Other characters in the book also find their places in life, as Candy accepts that she will be Wally’s partner, taking care of his as a paralyzed man, and Mr. Rose essentially finds his place when his daughter kills him, which seems to be just reward for his incestuous relationship with her.

Although the movie was enjoyable, reading the novel holds a much deeper, more emotional experience. It is interesting that John Irving not only wrote the book, he was also responsible for the Academy Award winning screenplay as well. The screenplay used for the film was not the work of another writer adapting John Irving’s novel, but John Irving himself really just conveying something different by telling a similar story. It is not that the movie just falls short at portraying something that the book conveys; it merely portrays something different, conveying different messages.
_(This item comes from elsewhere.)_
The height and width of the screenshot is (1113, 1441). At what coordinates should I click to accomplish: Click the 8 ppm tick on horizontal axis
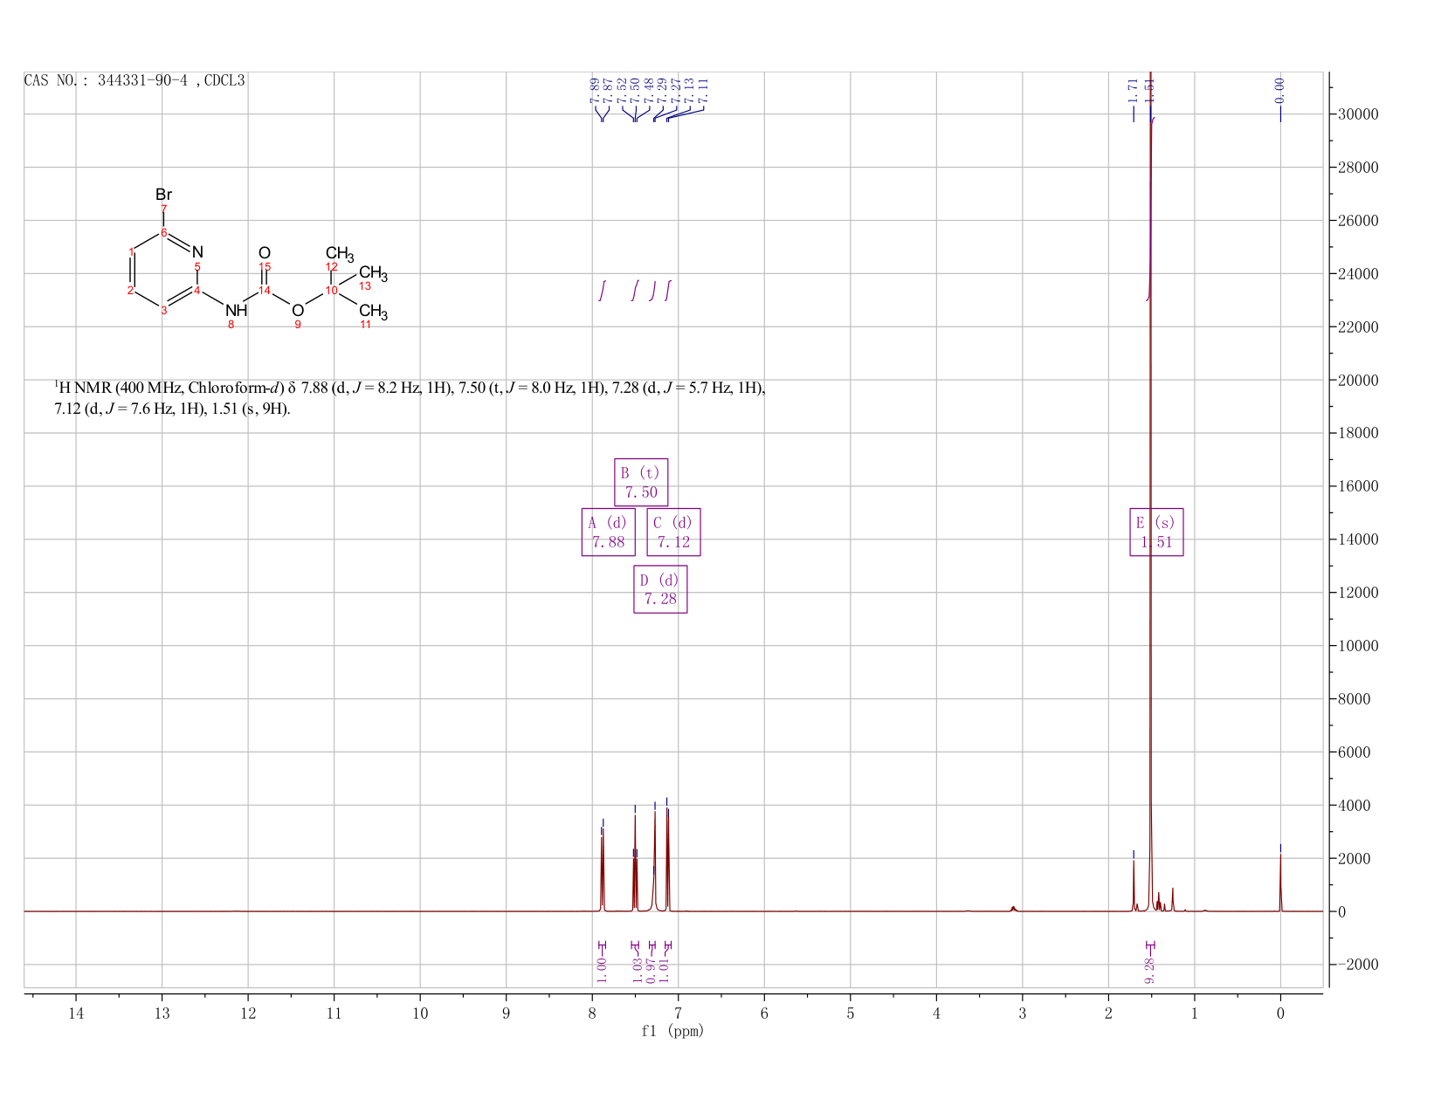(x=592, y=1013)
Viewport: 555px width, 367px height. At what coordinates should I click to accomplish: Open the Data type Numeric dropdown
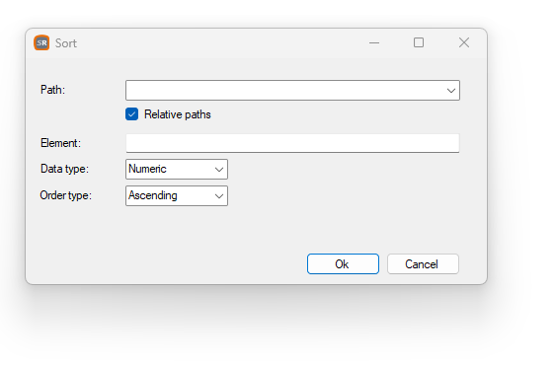pos(176,169)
In all fairness, what is conveyed in the book would actually be almost impossible to convey in a film. The length of the film would be ridiculous; it would almost have to have been a mini-series. Plus, the time span covered in the book, from Homer’s birth to middle age would be extremely difficult to believably portray in one feature-length film. Besides all of this, the beauty of the book truly lies in the words, hundreds of beautifully descriptive words that are more felt than seen. The only suggestion I can make, is that the love triangle between Wally, Homer, and Candy, and the family relationship with Homer and Candy’s child, would make for a great sequel.